Governor Kasich has been in Congress and knows full well that the government hasn’t “gone back on its commitment.” The brainstorm behind the “risk sharing” program was that insurers enjoying big margins would pay into a pool from which less profitable plans would be subsidized. But Congress stipulated that the program had to be budget neutral. Predictably, the profitable plans pay far less into the pool than the unprofitable plans lose. Yet Kasich, et al., want Congress to ignore the neutrality rule and cover insurer losses anyway. If that seems less than insightful, it is positively brilliant compared to their recommendation on the individual mandate:
Keep the individual mandate for now. Finally, to prevent a rapid exit of additional carriers from the marketplace, Congress should leave the individual mandate in place until it can devise a credible replacement. The current mandate is unpopular, but for the time being it is perhaps the most important incentive for healthy people to enroll in coverage. Until Congress comes up with a better solution — or states request waivers to implement a workable alternative — the individual mandate is necessary to keep markets stable in the short term.

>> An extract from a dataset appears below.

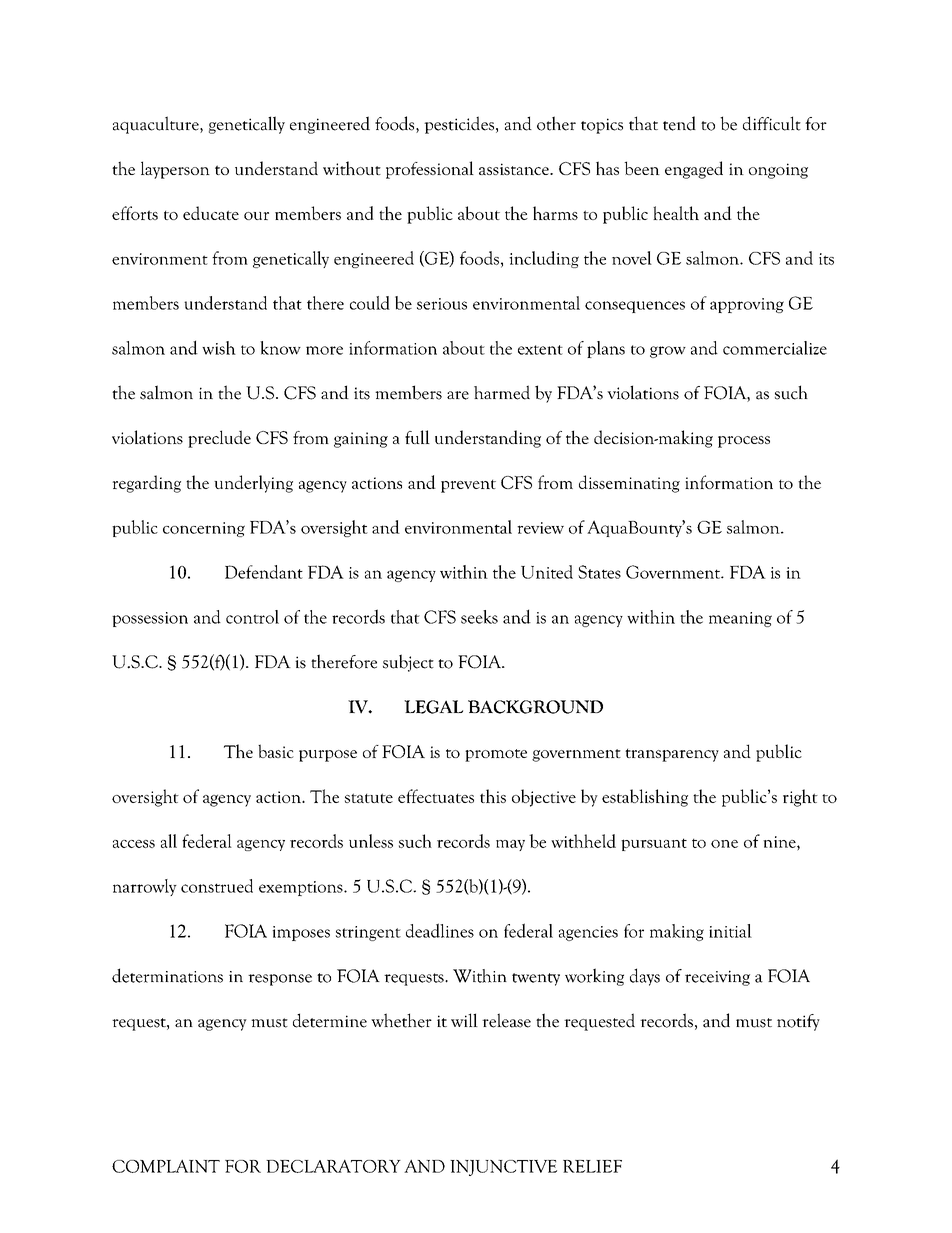 This screenshot has height=1233, width=952. I want to click on layperson, so click(175, 170).
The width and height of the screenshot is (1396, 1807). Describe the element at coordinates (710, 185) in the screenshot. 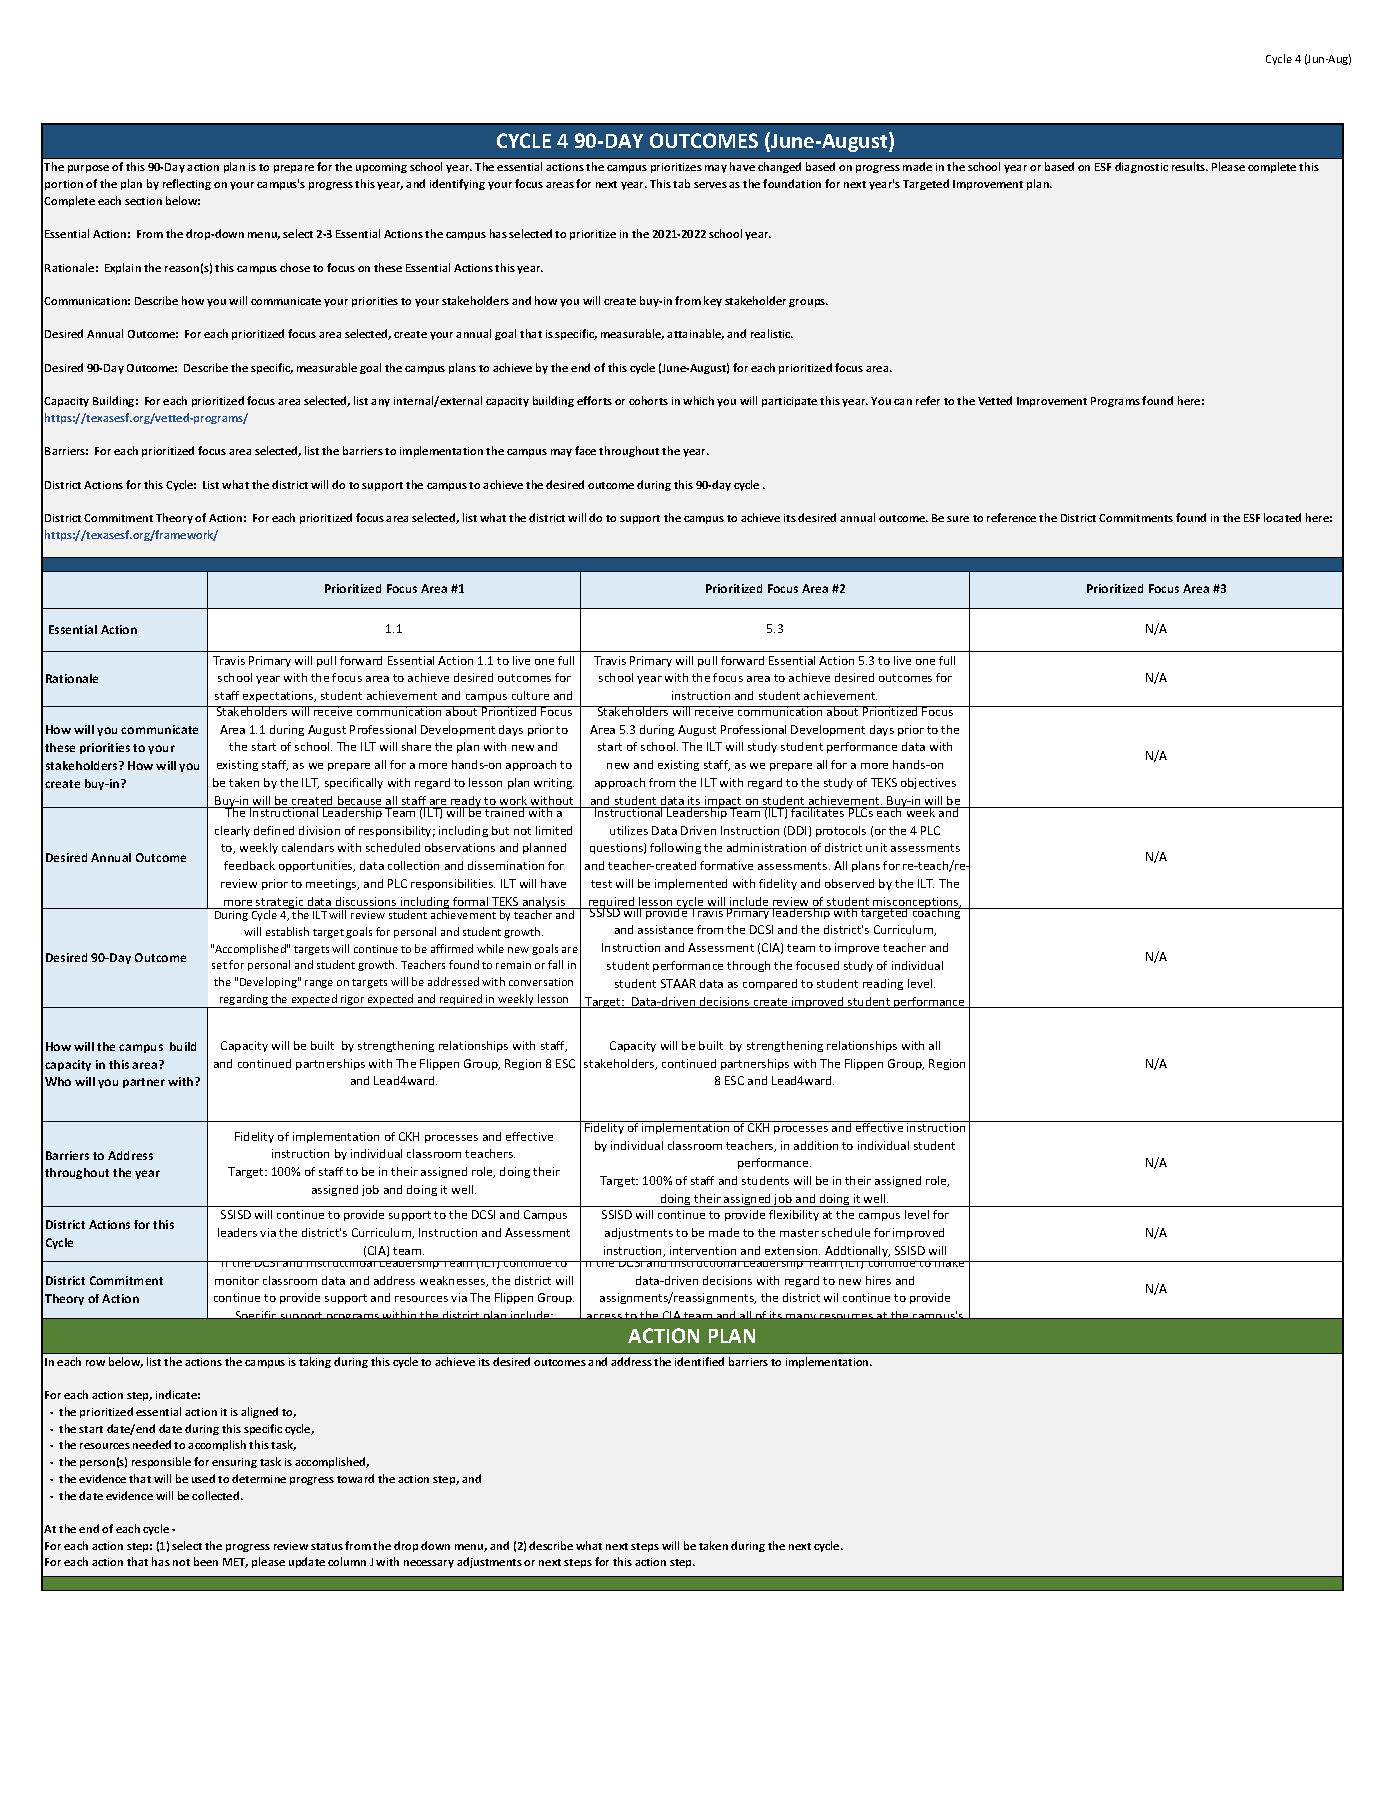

The governors are evidently the last people in the galaxy who believe the individual mandate works. As they themselves point out, “Approximately 22 million people now purchase coverage through the individual market, but another 27 million remain uninsured.” They go on to claim that the mandate is the “most important incentive for healthy people to enroll in coverage.” Evidently, 27 million people failed to get that memo. The cost of a plan purchased through an Obamacare exchange is far more than the maximum penalty for failing to purchase coverage. For young, healthy individuals it makes more sense to pay the fine and bank the difference.
But Kasich & Co. don’t seem to get this, and the rest of their recommendations indicate there is much else they don’t understand about how the U.S. health care system works. They certainly have no idea what drives health care inflation, and offer no suggestion for controlling it that passes the laugh test. Yet it is very likely that Lamar Alexander and his HELP committee will use the recommendations of these governors as the basis for the inevitable proposal to bail out Obamacare. They are obviously determined to surrender to the Democrats on this issue, regardless of their promises to the voters during the last four election cycles.
Which brings us back to Ulysses S. Grant, whose opinion of people like Lamar Alexander, John Kasich, and other such trimmers he summed up as follows: “Cheap cigars come in handy. They stifle the odor of cheap politicians.”